[svlug] kernel.org breach, four years later

Rick Moen rick at linuxmafia.com
Sat Nov 21 03:10:28 PST 2015


Quoting Chaiken, Alison (alison at she-devel.com):

> There is no need for air-gap security when source code is managed with
> git.   The reason is that all up-to-date copies of a git repository
> are identical, and all patches submitted to the kernel are signed with
> the developer's cryptographic key, as well usually with the keys of
> the maintainer who merged the patch.   Thus copies of a git repository
> are verifiably correct and there is no need for special safeguards.

You mean copies of a git repository's changesets are the same as they
were upon submission, i.e., they were accurately conveyed from repo to
repo, and are cryptographically signed (SHA1-hashed) to catch errors or
meddling.  _However_, that does not in any way mitigate the risk of bad
new changesets being introduced by, say, a developer's local coding
workstation having been root compromised and being under someone else's
control. 

Those are two different threat models.  git's SHA1 hashing addresses the
first threat model, but not the second.

Torvalds restricting his core source development to an airgapped machine
addresses (at least, as to him) the second problem.

> > Bottom line, folks were downloading distributed kernel software from
> > a compromised server for 17 days. Ouch!
> 
> There was little potential for harm, as outlined above.

Actually, no, there _very much_ was quite _serious_ harm potential --
for people fetching kernel source via old-school tarball download,
instead of using git checkout.  And this is a _big_ issue.

People downloading tar-bzip2ed / tar-gzipped kernels from kernel.org
during those 17 or more[1] days -- as opposed to doing 'git clone
git://git.kernel.org/pub/scm/linux/kernel/git/torvalds/linux.git
linux-git' -- probably[2] got, to my knowledge, dangerously defective,
deliberately sabotaged kernel source tarballs.  Or rather, I suspect
they did.

■ What to work on
1: In the kernel.org breach post, what kind of machine does Torvalds restrict his core source development to?
2: Rewrite the part of the kernel.org breach post starting at "Those are two" and ending at "17 days. Ouch!", with "airgapped machine" swapped for "isolated machine".
3: Extend the kernel.org breach post by writing what comes after its final sentence.
The data after this point has no connection to the kernel.org breach post.

■ Given information
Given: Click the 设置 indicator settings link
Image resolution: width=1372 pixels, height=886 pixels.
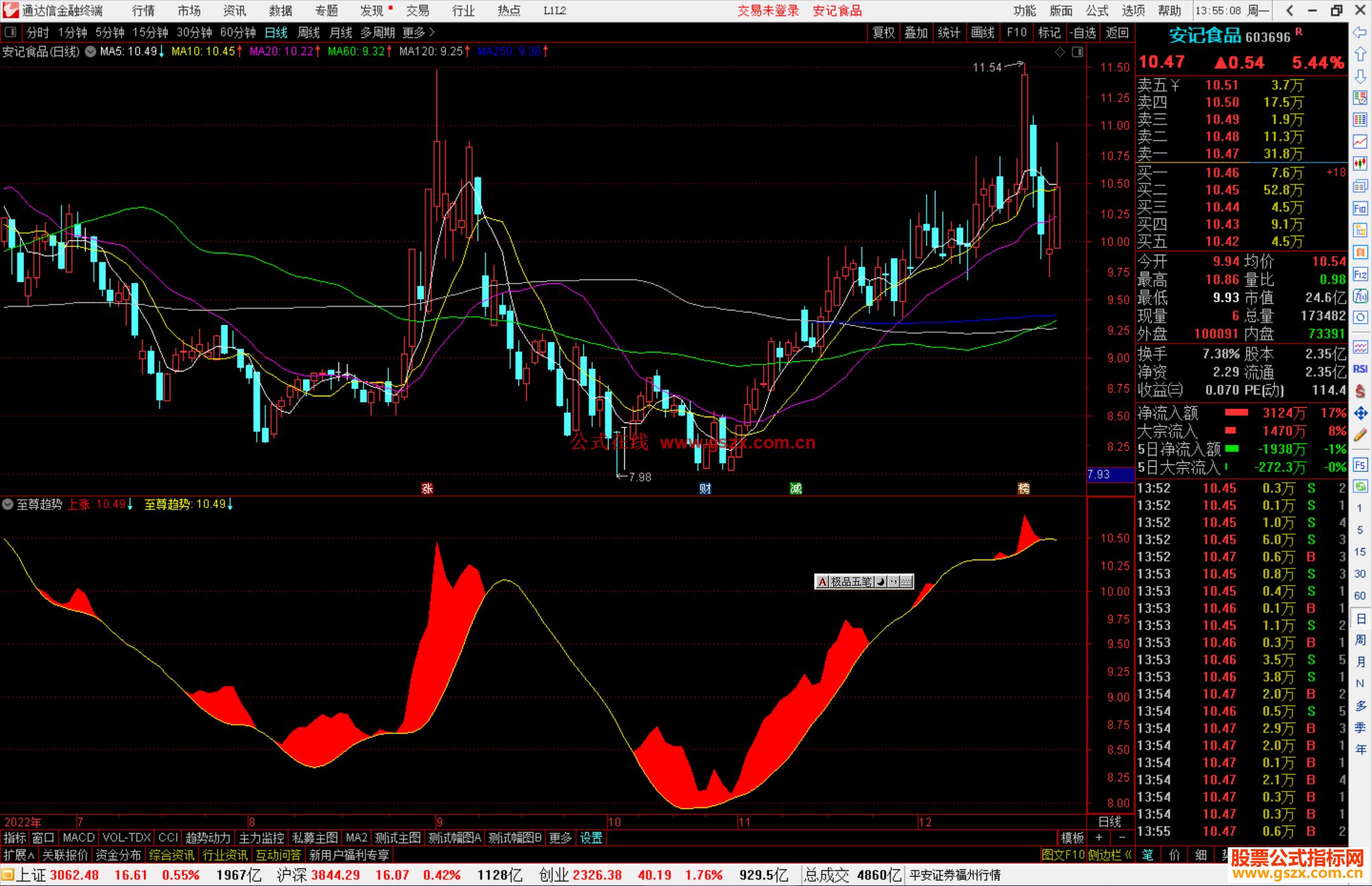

■ The results
1: An airgapped machine.

2:
Those are two different threat models.  git's SHA1 hashing addresses the
first threat model, but not the second.

Torvalds restricting his core source development to an isolated machine
addresses (at least, as to him) the second problem.

> > Bottom line, folks were downloading distributed kernel software from
> > a compromised server for 17 days. Ouch!

3:
Because of the almost complete absence of forensics information about
the August 2011 compromise, we do not know this for certain, but I'd
think it likely enough that the download directory was sabotaged, that
I'd bet money on it.  So, if that's true, then thousands of members of
the public downloading kernel and other kernel.org-published tarballs
(potentially[2]) got sabotaged source trees.

So, yes, Alison, it's true and quite reassuring that people getting
their code by using modern source-control management software for checkout
were protected through storage and vetting of hashes, and this is yet
another good reason to prefer git, etc., but that's not enough, because
those who weren't using git, remained at risk.


Also, the kernel people DID NOT POWER OFF THE COMPROMISED HOSTS 
when they discovered the breach.  This pisses me right royally off,
actually, because basic system administration, and basic protection
of the public, requires it.  The kernel.org admins knew that a large
number of their machines had been rooted, and I'm pretty sure the
knowledge was sent only to the 'users at kernel.org' e-mail alias (and
certainly not to the general public), and to nobody else, for two
additional days, until the actual public announcement on August 31st.
So, the rest of us weren't deemed worth telling, nor protecting by
pulling the plug.

That is Rule Zero of root compromise:  You pull the plug.  Forensics and
recovery later, but first you kill power on the affected hosts.  (Not 
'/sbin/shutdown -h now', as such may trigger planned badness.  You yank
power.)

Not doing that puts people at risk.  In this case, it put _us Linux users_ 
at risk.


Here's a pastebin (leaked copy) of the August 29th very restricted e-mail 
by John H. 'Warthog9' Hawley, chief kernel.org sysadmin:  
http://pastebin.com/BKcmMd47
You can sense his extreme fatigue, even at a distance of four years, so,
dude, I feel your pain.

(Does anyone know which roles kernel.org machines hera, odin1, demeter2,
zeus1, and zeus2 served in August 2011?)



The Rick Report (since our kernel.org friends are still keeping hush-hush)
---------------

Entry started (predictably) using a compromised developer's ssh
credential.  Since H. Peter Anvin's machine personal colo machine was
the first found to be compromised, it could have been his, but might
have been anyone's.  Anyway, some chain of stolen ssh keys was followed
to get into kernel.org machines hera, odin1, demeter2, zeus1, and zeus2.
Then the interesting part occurred, the local escalation to root.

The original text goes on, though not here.